INSTRUCTIONS FOR THE TASK: Beginning with the line that contains "Viewport: 942px width, 440px height.", return every line down to the last one in the material below, exactly and with no others.

MATERIAL FOR THE TASK: Begin

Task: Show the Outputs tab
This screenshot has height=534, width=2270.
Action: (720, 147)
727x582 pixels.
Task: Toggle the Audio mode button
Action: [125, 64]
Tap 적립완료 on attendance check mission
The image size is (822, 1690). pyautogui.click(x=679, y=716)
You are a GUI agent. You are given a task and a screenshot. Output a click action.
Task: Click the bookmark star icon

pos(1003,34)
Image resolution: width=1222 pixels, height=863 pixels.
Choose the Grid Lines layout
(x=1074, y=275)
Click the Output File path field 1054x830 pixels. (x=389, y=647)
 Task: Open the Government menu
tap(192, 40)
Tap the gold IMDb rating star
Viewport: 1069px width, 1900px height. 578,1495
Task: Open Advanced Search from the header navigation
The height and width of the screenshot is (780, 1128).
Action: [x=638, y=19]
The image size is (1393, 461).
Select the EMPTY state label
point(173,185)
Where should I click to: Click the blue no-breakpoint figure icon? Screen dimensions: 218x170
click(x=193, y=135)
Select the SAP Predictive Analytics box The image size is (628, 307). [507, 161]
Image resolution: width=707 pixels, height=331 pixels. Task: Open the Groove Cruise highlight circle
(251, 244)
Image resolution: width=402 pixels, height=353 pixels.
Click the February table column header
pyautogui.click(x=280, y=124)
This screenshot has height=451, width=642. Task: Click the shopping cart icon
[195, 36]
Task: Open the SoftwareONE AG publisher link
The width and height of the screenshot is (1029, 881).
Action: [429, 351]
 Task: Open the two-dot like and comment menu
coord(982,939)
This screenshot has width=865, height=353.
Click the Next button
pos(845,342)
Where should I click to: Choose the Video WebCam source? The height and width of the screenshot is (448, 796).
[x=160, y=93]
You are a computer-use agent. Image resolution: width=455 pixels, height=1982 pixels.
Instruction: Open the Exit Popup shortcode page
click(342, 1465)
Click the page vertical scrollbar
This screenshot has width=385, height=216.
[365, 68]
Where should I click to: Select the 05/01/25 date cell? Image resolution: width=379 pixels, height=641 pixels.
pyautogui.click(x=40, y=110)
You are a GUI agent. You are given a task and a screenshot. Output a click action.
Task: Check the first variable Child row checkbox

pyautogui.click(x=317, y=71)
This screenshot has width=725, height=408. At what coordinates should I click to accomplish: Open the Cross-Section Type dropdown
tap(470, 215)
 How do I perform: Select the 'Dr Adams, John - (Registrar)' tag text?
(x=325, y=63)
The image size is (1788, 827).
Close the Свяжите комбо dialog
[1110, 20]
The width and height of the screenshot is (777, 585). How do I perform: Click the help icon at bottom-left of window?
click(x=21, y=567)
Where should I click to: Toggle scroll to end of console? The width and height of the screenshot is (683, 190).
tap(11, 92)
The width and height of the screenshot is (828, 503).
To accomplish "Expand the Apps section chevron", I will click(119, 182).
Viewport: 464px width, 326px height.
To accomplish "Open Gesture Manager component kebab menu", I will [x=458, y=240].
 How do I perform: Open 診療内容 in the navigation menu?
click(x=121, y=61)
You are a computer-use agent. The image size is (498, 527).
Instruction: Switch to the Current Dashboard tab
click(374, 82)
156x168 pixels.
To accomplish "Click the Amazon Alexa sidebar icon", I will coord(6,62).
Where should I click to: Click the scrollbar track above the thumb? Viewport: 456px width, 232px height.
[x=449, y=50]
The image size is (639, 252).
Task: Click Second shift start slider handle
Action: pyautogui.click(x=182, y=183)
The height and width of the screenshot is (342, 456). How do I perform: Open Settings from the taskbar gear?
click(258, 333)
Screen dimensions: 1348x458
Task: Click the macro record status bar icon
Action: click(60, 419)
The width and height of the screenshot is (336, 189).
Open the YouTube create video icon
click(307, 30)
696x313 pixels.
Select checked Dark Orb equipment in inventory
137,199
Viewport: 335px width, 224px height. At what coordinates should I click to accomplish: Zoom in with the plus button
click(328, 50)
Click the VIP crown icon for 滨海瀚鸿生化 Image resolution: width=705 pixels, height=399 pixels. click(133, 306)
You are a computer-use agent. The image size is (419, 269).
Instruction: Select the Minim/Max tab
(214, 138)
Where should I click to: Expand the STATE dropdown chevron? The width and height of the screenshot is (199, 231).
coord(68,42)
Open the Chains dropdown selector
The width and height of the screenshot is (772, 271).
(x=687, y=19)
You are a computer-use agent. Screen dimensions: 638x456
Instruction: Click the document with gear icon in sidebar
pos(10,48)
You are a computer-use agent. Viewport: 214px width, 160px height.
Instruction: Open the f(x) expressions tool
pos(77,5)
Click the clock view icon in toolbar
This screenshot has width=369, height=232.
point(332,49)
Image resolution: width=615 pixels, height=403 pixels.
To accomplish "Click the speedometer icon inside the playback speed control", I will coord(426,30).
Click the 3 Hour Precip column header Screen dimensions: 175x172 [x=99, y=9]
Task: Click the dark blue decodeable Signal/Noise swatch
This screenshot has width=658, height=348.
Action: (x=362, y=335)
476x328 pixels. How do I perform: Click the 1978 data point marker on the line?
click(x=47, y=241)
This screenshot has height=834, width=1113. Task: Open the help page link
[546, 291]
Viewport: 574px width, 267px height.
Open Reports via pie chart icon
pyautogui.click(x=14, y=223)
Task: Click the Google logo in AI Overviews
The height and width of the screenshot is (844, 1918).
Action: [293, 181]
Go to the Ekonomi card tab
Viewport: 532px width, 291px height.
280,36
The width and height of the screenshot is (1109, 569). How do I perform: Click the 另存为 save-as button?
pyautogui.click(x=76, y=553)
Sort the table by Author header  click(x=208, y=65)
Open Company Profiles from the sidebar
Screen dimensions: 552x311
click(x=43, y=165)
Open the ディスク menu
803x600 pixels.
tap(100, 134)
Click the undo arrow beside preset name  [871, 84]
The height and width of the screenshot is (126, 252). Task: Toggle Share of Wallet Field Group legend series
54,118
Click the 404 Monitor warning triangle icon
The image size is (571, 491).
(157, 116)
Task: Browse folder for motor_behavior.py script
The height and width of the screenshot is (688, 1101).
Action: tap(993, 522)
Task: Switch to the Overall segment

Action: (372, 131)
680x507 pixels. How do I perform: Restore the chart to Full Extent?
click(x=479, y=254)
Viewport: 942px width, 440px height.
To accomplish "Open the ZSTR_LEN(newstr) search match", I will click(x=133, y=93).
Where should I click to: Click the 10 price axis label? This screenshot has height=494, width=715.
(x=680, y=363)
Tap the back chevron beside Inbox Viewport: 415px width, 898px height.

MATERIAL FOR THE TASK: End

RESPONSE TO THE EXERCISE:
Viewport: 942px width, 440px height.
To accomplish "Open the ZSTR_LEN(newstr) search match", I will click(x=133, y=93).
Where should I click to: Click the 10 price axis label? This screenshot has height=494, width=715.
(x=680, y=363)
Tap the back chevron beside Inbox Viewport: 415px width, 898px height.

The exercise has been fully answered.